Our study has several limitations. We consider our lack of ability to adjust for several of the established breast cancer risk factors (e.g., age at menarche, use of oral contraceptives, age at menopause, use of postmenopausal hormone therapy and alcohol consumption), due to lack of question about this in the questionnaires, as the most important. However, our sensitivity analysis including women with information on alcohol consumption (n = 114,804) who all were enrolled after 1995 did not change our risk estimates materially although we lost 76 % of the total follow-up time and 77 % of the cases. That our results do not change when we adjust for alcohol consumption is in accordance with our previous study [7] from Norway and the California Teachers Study cohort [10] which both found an increased risk of breast cancer also for non-drinkers who were smoking compared with those who were not. Another limitation is that we lack information about hormone receptor status and other tumor characteristics.

Several studies have found a small increased risk of breast cancer associated with passive smoking [2, 20, 27, 28]. We were not able to exclude passive smokers from the reference group. Also, 10 % of the female Norwegian population has reported to be occasional smokers during the last four decades [29]. As our questionnaires asked about daily smoking, occasional smokers most likely have answered “no” and thereby been categorized as never smokers. This “pollution” of the reference group may have biased our results toward the null.

Already in 1982, Russo et al. hypothesized that the mammary tissue is more susceptible to carcinogenic exposures between menarche, when the cells are undifferentiated, and the last trimester of the first pregnancy when the evolution make the cells differentiated [30, 31]. Cigarette smoke contains more than twenty substances that have been identified to induce mammary tumors in rodents, and these chemicals are also found in human breast tissue [32]. Our results are in support of Russo’s hypothesis. However, given the lack of information on several well-known breast cancer risk factors, our results must be evaluated with caution.
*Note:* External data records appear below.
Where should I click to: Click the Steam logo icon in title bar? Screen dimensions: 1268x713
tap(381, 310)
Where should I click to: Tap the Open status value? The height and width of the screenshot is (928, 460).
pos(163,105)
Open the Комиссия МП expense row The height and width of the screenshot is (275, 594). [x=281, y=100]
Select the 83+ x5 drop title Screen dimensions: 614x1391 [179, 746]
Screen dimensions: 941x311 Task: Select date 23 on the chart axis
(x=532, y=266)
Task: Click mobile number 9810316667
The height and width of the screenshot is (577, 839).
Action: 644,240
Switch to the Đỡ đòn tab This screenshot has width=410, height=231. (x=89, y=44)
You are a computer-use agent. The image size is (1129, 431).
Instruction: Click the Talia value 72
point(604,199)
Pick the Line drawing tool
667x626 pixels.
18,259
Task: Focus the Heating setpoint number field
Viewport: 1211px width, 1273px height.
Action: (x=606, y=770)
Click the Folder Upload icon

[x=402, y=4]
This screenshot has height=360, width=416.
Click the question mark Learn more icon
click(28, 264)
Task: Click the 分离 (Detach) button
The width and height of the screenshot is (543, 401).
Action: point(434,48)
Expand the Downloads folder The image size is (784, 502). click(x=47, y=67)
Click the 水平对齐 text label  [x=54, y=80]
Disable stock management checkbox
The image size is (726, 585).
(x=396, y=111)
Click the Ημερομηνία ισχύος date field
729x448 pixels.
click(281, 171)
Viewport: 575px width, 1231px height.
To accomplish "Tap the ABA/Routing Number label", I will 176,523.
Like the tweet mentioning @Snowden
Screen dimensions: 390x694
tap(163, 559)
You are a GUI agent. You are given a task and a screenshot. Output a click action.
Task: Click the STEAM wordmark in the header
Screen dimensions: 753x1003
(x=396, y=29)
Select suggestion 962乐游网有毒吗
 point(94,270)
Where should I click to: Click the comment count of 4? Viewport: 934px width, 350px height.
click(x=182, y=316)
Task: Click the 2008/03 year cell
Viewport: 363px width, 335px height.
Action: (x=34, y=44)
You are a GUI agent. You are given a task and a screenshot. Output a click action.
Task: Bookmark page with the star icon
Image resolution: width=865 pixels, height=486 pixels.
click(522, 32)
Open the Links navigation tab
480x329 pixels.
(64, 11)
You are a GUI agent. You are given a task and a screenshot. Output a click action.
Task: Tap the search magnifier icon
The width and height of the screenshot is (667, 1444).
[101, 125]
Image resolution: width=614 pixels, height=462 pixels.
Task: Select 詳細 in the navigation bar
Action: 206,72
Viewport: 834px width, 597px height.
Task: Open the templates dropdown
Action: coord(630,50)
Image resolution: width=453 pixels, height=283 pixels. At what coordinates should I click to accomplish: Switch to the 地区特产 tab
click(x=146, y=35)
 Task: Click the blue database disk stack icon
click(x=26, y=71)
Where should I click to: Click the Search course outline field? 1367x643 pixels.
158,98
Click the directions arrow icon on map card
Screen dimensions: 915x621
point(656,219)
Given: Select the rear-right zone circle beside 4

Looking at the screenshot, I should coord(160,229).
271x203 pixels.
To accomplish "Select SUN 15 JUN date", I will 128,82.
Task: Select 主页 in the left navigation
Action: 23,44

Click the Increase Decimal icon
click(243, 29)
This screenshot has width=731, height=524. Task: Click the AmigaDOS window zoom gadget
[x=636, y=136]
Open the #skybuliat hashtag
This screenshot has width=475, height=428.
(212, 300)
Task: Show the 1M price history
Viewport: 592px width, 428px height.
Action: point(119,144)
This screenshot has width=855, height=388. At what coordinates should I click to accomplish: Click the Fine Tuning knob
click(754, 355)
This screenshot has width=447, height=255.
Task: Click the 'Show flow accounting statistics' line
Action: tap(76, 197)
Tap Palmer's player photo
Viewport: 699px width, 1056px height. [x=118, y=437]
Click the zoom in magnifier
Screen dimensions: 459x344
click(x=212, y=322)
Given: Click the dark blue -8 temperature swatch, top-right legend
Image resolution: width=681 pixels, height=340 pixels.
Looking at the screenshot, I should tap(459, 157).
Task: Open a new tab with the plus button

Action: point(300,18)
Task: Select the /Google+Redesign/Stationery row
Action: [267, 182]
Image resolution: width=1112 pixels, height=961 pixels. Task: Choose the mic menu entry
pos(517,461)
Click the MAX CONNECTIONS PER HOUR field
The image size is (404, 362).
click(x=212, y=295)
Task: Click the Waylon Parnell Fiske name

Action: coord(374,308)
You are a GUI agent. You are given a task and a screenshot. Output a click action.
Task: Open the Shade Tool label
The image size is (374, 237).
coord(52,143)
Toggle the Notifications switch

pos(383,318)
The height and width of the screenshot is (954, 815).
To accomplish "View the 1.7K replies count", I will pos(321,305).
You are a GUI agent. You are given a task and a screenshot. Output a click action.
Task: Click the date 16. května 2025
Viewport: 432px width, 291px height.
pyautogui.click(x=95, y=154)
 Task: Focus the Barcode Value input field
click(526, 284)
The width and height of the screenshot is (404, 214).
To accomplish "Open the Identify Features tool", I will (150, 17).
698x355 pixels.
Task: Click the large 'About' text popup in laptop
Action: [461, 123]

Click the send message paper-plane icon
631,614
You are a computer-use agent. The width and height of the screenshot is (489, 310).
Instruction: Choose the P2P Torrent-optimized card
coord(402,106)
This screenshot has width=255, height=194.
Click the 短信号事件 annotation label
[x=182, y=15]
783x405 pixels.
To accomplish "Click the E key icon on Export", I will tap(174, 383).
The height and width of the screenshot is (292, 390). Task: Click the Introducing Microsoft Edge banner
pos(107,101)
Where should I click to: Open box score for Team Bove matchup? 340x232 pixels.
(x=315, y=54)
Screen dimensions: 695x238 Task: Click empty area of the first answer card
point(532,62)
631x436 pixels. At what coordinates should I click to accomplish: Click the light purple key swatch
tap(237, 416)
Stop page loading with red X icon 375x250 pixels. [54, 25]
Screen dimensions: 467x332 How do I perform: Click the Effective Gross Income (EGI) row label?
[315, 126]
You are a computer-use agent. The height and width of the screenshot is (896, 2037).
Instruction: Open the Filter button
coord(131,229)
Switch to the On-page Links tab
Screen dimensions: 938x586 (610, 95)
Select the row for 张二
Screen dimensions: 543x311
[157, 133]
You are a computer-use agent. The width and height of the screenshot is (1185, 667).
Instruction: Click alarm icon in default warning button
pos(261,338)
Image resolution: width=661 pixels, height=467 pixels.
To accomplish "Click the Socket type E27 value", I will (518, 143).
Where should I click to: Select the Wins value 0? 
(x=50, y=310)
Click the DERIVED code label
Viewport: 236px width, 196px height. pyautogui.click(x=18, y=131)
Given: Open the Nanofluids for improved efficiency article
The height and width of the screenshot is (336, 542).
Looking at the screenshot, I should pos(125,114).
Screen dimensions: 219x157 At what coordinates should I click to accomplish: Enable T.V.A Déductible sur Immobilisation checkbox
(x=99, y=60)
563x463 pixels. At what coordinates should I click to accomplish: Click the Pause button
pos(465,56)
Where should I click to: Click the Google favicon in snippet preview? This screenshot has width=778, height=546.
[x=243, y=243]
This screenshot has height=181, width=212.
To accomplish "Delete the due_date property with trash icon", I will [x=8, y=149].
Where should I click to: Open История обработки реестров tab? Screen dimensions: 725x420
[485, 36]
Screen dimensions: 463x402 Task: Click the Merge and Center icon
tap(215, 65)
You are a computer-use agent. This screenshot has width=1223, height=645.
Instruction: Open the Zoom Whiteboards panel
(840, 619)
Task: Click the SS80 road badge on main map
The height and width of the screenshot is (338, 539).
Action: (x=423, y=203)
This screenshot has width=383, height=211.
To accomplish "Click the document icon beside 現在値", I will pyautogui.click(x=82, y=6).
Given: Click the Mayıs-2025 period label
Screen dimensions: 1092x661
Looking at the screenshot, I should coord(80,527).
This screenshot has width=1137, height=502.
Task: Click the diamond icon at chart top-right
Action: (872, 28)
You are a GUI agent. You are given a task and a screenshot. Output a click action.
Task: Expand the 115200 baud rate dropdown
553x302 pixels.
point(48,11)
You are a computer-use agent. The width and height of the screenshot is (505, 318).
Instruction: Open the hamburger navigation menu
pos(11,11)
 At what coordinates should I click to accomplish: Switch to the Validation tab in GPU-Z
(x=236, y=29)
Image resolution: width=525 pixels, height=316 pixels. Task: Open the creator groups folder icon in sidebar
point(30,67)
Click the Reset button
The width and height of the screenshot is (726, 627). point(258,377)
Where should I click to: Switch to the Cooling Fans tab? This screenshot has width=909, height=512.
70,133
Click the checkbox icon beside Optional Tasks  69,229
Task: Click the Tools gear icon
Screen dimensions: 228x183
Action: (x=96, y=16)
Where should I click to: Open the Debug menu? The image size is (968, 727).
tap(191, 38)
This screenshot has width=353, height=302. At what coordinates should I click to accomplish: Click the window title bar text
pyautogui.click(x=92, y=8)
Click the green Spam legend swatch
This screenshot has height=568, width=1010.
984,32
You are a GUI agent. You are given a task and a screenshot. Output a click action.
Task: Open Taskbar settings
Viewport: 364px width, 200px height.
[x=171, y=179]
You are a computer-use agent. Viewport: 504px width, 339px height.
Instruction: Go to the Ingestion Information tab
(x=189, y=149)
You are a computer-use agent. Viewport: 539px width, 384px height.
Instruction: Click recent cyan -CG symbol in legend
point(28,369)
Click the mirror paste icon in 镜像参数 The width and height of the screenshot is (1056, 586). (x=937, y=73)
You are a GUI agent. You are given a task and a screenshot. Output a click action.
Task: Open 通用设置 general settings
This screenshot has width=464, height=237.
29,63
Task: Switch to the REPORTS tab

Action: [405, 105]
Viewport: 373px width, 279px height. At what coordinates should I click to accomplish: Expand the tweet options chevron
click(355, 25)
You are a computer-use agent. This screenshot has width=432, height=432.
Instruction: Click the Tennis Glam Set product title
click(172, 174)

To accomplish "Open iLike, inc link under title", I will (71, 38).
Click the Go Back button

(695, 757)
The findings from our large cohort study add more strength to the concept that also breast cancer is a tobacco related cancer. Our results also support the notion that smoking for many years before the first childbirth especially increases the risk of breast cancer. Globally, female teenagers and young adults who smoke should be informed that quitting smoking today, not in 10 years, is of great importance when it comes to their risk of breast cancer, the most common female cancer.